Hannan Abu-Hussein : Je suis une artiste palestinienne israélienne qui vit en Israël. J’ai la nationalité israélienne, je vis en Israël, suis impliquée dans la scène artistique israélienne mais je reste une Palestinienne. Personne ne peut effacer mon identité palestinienne. J’ai les deux cultures, je vis dans les deux mondes, lis beaucoup en hébreu, d’ailleurs j’adore les auteurs juifs, j’enseigne au musée d’Israël et dans des écoles arabes de Jérusalem. C’est important pour moi en tant qu’artiste de promouvoir le dialogue.

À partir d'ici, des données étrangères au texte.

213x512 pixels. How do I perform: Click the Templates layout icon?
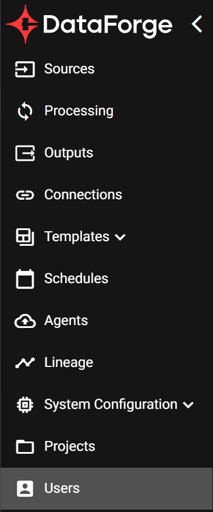(25, 237)
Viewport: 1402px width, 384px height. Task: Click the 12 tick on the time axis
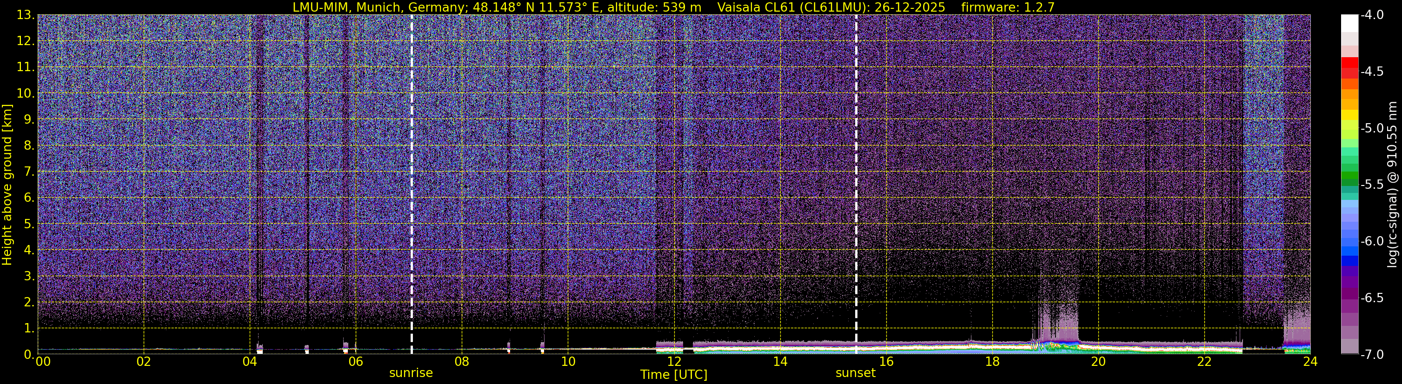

Maria Saleh Mahameed : Je suis une arabe palestinienne qui a une identité israélienne. Je suis la fille d’une Ukrainienne, venue de Kiev, et d’un père arabe, originaire d’Umm al-Fahm. De fait j’appartiens à deux mondes : d’un côté arabe palestinien et israélien et de l’autre, le monde soviétique. Ce mélange se reflète dans la langue, la nourriture, la mentalité, etc. Cependant, étant mère de deux bébés maintenant, je dirais pour me présenter que je suis avant tout une mère qui est une artiste.

Comment votre double identité se reflète-t-elle dans votre art ?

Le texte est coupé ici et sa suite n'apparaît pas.